Operativa dall’anno successivo, fu inaugurata il 1° marzo 1971 alla presenza
del sottosegretario agli Interni Adolfo Sarti, di origini piemontesi. La caserma è dotata di ampi spazi, garage, camerate, alloggi, aule didattiche e palestra. Ha ricevuto in visita generazioni di scolari astigiani che hanno potuto scoprire il fascino delle attività dei pompieri. Nel cortile si erge il castello per le esercitazioni con accanto il motto Ignem audacia domo (Domo il fuoco con
l’ardimento).
C’è anche una scultura monumento nata dall’ideazione grafica del vigile Roberto Tommei, poi elaborata dai colleghi Maurizio Cocito e Juan Mauro Laurenza: raffigura una mano proiettata verso l’alto con il significato di donare, ma anche ricevere. In occasione dell’inaugurazione del 26 novembre 2004 era stato emesso un annullo filatelico speciale che la raffigura (vedi Astigiani n. 18, pag. 19).
Negli spazi interni della sede si possono invece ammirare murales e opere del pompiere Piero Tachis, appassionato di pittura che è scomparso lo scorso novembre. Sarà a breve ricordato, proprio in caserma, con un’esposizione delle sue opere.
Ogni anno, il 4 dicembre, nella sede di via Marello i pompieri organizzano i festeggiamenti in onore di Santa Barbara, la loro patrona, con premiazioni e simulazioni di intervento. Proprio a partire dal giorno di Santa Barbara del 1987 anche gli astigiani hanno smesso di telefonare al numero 212222 per le richieste di intervento perché rimpiazzato dal numero nazionale 115, ancora oggi attivo, ma recentemente sostituito dal 112, numero di emergenza unico europeo.
La necessità di specifiche competenze professionali resta valida così come la formazione che consente ai pompieri di essere costantemente aggiornati su tecniche e norme. Oltre a chi sceglie di diventare pompiere per mestiere, c’è anche chi lo fa volontariamente, mettendo a disposizione del prossimo passione e professionalità.

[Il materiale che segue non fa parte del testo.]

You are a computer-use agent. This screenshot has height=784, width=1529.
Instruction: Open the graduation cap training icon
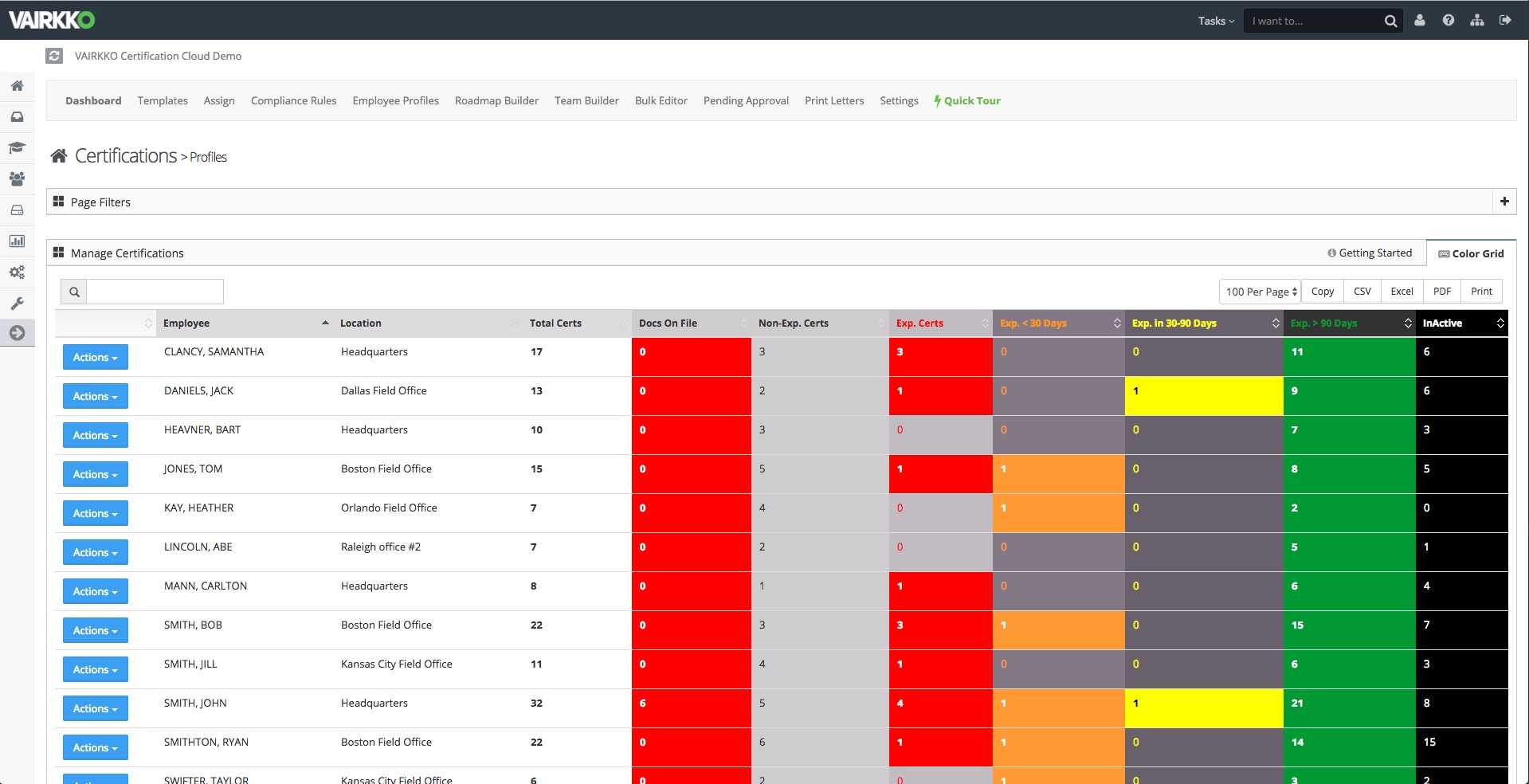[17, 148]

Dal 2005, con la sospensione della leva obbligatoria, il corpo non si avvale più dei vigili ausiliari che, come è avvenuto anche ad Asti, spesso hanno scelto di continuare l’attività diventando vigili permanenti.
Più recente è invece l’arruolamento di donne: attualmente tre sono in servizio nell’Astigiano, tutte come volontarie dei distaccamenti in provincia che si aggiungono alle donne già al lavoro tra il personale amministrativo. Oltre a distinguersi quotidianamente, con grande professionalità, i pompieri hanno saputo mettersi in evidenza anche in altri ambiti, primo tra tutti in quello sportivo.

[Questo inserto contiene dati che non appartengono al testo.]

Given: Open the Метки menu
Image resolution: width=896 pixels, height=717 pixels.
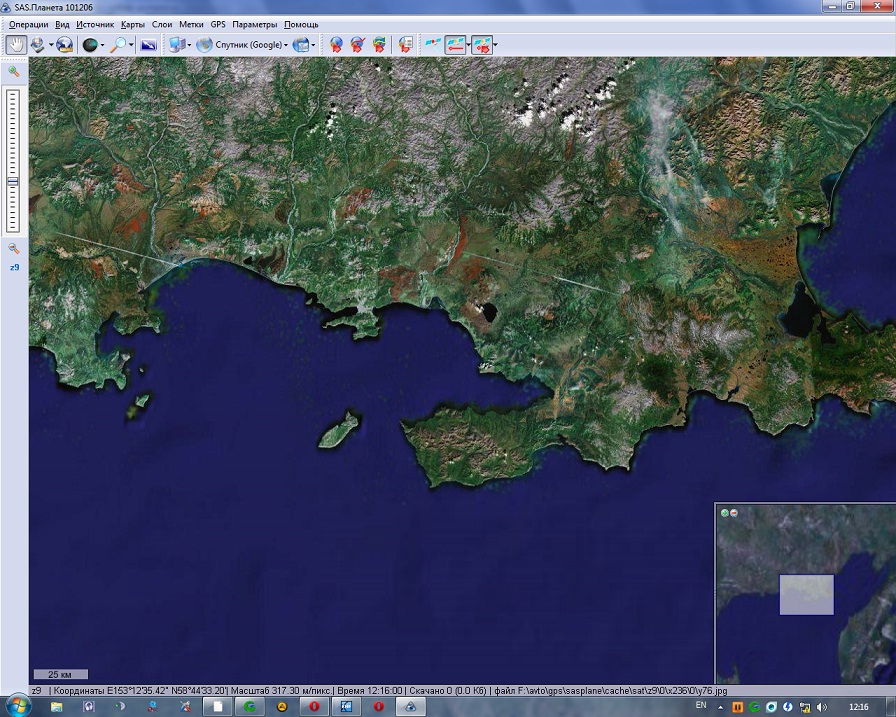Looking at the screenshot, I should 191,23.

Il comando provinciale di Asti vanta un gruppo sportivo che nel 1961, anno
di costituzione, era attivo nelle discipline di ginnastica artistica, sollevamento pesi, pallavolo e bocce.
Attualmente il gruppo sportivo astigiano schiera tra i suoi atleti il vigile Bruno Sanetti che, da ben 17 anni, è campione italiano e mondiale nelle competizioni ciclistiche dei Vigili del Fuoco.
Nel 1971 viene costruita la nuova caserma dietro lo stadio comunale


Alluvione del novembre 1994
La grande emergenza
Se l’alluvione del 1948 aveva messo duramente alla prova i Vigili del Fuoco di Asti, altrettanto è avvenuto durante il disastro del 5 e 6 novembre 1994 (vedi Astigiani n.10, pag. 6).
I Vigili del Fuoco sono stati impegnati prima nel soccorso della popolazione alluvionata, poi nel lungo lavoro della messa in sicurezza degli edifici nella vasta zona invasa da acqua e fango.
Da ricordare anche le azioni di soccorso che i pompieri astigiani hanno svolto, spesso in condizioni difficili, in tutti i casi di calamità nazionali: in Friuli, in Irpinia, all’Aquila fino al più recente terremoto in Umbria, Marche e Lazio. Lo testimoniano le centinaia di foto che alle pareti della sede di via Marello ricordano quegli interventi.